Dataset entries
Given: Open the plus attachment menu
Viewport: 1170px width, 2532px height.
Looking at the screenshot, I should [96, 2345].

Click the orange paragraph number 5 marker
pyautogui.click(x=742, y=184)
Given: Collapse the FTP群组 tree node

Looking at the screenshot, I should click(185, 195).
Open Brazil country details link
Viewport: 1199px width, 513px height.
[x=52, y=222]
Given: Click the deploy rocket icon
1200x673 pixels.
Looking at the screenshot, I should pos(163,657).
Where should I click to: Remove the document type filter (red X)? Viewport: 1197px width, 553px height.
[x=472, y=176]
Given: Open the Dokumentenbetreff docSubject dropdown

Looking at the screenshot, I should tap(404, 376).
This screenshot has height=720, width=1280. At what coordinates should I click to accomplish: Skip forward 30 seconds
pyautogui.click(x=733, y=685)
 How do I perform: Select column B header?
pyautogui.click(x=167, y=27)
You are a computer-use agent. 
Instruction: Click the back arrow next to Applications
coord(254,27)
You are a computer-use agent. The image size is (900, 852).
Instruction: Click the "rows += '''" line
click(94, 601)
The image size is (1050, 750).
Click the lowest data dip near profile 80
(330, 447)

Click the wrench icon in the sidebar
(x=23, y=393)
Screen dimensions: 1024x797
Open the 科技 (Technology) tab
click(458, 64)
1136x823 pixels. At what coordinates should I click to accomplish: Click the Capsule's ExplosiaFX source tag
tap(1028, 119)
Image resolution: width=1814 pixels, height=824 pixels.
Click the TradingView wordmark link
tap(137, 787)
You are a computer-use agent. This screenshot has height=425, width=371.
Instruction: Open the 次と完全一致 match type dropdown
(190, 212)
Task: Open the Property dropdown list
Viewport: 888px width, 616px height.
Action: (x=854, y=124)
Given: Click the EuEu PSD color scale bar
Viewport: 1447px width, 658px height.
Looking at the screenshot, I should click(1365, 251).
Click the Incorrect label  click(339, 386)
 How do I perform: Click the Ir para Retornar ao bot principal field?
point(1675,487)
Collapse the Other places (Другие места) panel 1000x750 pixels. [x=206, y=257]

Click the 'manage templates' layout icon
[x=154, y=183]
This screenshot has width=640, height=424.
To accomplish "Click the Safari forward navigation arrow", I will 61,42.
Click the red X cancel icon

* YOUR GOAL
Determine the number of lines in the data that include the word "agent", and provide that number without comment.

* WRITTEN SOLUTION
3